_SELECCIÓN_:

Se dice que cada quien tiene lo que merece. Que quien trabaja duro y sigue las reglas tendrá el cielo como límite a lo que puede lograr. Es el mantra meritocrático que ya es sentido común de la época. Lo hemos adoptado con tanta facilidad porque, en un análisis apresurado, tiene sentido. En primer lugar, lo relacionamos con una intuición de justicia: quien tiene más es porque ha trabajado más y, por tanto, se lo merece. Tal o cual persona “exitosa” no heredó lo que tiene, no lo obtuvo por derecho divino, sino a golpe de esfuerzo. La desigualdad que deriva del mérito, entonces, es justa, legítima. En segundo lugar, el mérito se corresponde con una idea de libertad que es muy familiar: aquella noción según la cual somos dueños de nuestro destino. Somos nosotros –y sólo nosotros- quienes decidimos quienes ser y como vivir nuestra vida. El problema de llevar el argumento del mérito al extremo es que no reparamos en su lado oscuro. Y vaya que lo tiene.

Michael Sandel lo llama, precisamente, la “tiranía del mérito”. En su último libro desmenuza el fenómeno y argumenta como la actual concepción del mérito es, en gran parte, culpable de la ola de populismos autoritarios que vemos emerger en el mundo. Para resumirlo, esa idea de libertad y de justicia como merecimiento deriva en un estado de cosas donde se legitiman las enormes desigualdades sociales y en un mundo polar donde hay dos clases de personas: exitosos y fracasados. Donde los exitosos ven con desdén a quienes han fracasado (presos de la hubris meritocrática) y, peor aún, los “fracasados” realmente creen que se merecen su posición social. La relación entre ambos grupos sociales es una donde el valor de la solidaridad brilla por su ausencia.

_REQUISITOS DEL EJERCICIO_:
**a.** En el texto sobre la meritocracia, ¿qué nombre le da Michael Sandel a este fenómeno?
**b.** Por favor, reproduce el pasaje del texto sobre la meritocracia que empieza en "Michael Sandel lo" y termina en "por su ausencia.".
**c.** Escribe la continuación del texto sobre la meritocracia a partir de su última oración.

_EXTRACTO DE DATOS_:
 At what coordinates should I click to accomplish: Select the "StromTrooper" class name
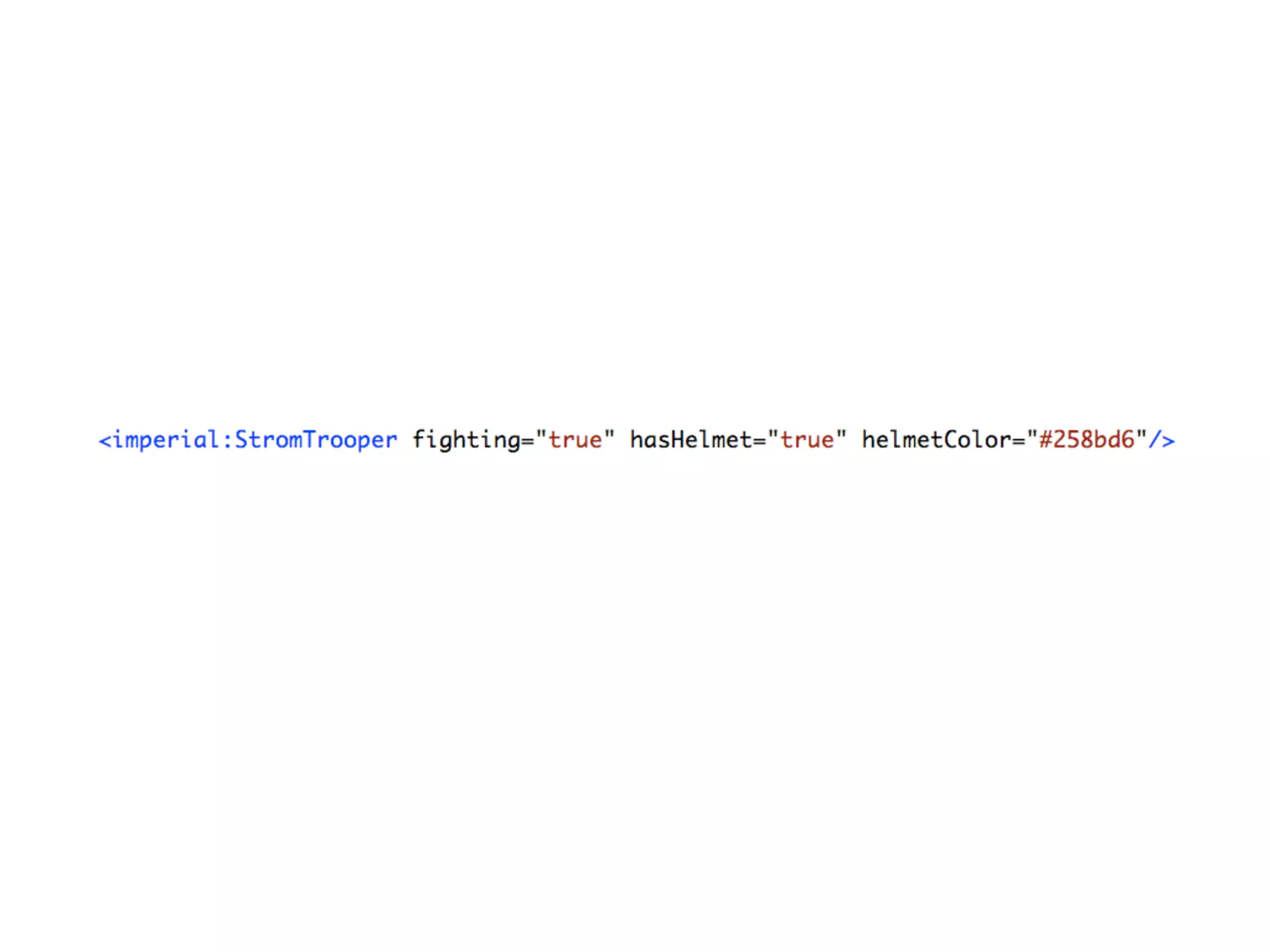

_RESPUESTAS DEL EJERCICIO_:
**a.** La “tiranía del mérito”.

**b.**
Michael Sandel lo llama, precisamente, la “tiranía del mérito”. En su último libro desmenuza el fenómeno y argumenta como la actual concepción del mérito es, en gran parte, culpable de la ola de populismos autoritarios que vemos emerger en el mundo. Para resumirlo, esa idea de libertad y de justicia como merecimiento deriva en un estado de cosas donde se legitiman las enormes desigualdades sociales y en un mundo polar donde hay dos clases de personas: exitosos y fracasados. Donde los exitosos ven con desdén a quienes han fracasado (presos de la hubris meritocrática) y, peor aún, los “fracasados” realmente creen que se merecen su posición social. La relación entre ambos grupos sociales es una donde el valor de la solidaridad brilla por su ausencia.

**c.**
Concebir a la libertad como la posibilidad de editar nuestra propia vida como nos plazca es una idea muy poderosa. En su basamento se encuentra el valor de la autonomía individual y de la responsabilidad personal. Según esta concepción nuestro destino es producto de nuestra voluntad e independiente de cuestiones que no podemos controlar: el lugar donde nacimos, nuestro género o raza, y poder económico. El problema es que esto no es así. Todas y todos somos el resultado de circunstancias que no controlamos: nacemos en determinadas familias, se nos alimentó de cierta manera, recibimos ciertos bienes educacionales, y tenemos talentos desde la cuna. Es el cúmulo de todos estos factores lo que realmente traza nuestro trayecto vital. Entonces no es cierto que seamos dueños de nuestro destino ni que, plenamente, nos merezcamos lo que tenemos.

También la idea de que una sociedad perfectamente meritocrática sea el reino de la justicia - porque cada quien obtuvo lo que tiene con el sudor de su frente- es bastante problemática. Se dice que para que el mérito florezca debe plantarse en el jardín de la igualdad de oportunidades. Si todos tenemos la misma posibilidad de escalar socialmente, entonces, nuestra arreglo social sería justo. Aquí la cuestión yace en que se confunde movilidad social con igualdad social. El ideal meritocrático promete (y no con buenos resultados, basta ver los índices de movilidad en cualquier país del mundo-) que origen no sea destino, no que el trayecto sea uno igualitario. De hecho, es al revés: bajo esta concepción del mérito se justifica las desigualdades, sin importar el tamaño de éstas. Como dice Sandel “el ideal meritocrático no es un remedio a la desigualdad, sino una justificación de la misma”.

Lo preocupante es el resultado que estas creencias ocasionan. Al ver en la posición social una expresión del valor de la libertad y pensar que el arreglo político es justo, realmente se cree que se está ahí producto de la “cultura del esfuerzo”. Esto deviene en una arrogancia de los “exitosos” de dimensiones titánicas. No importa que el mercado –por definición un sistema artificial- premie mejor los talentos de tal o cual persona, o que se haya nacido en una familia rica. Lo que importa es que esa persona hoy gana más a la semana que lo que la persona más pobre ganará en 50 años, porque ha “trabajado duro”. El pobre es pobre porque quiere. Ajá.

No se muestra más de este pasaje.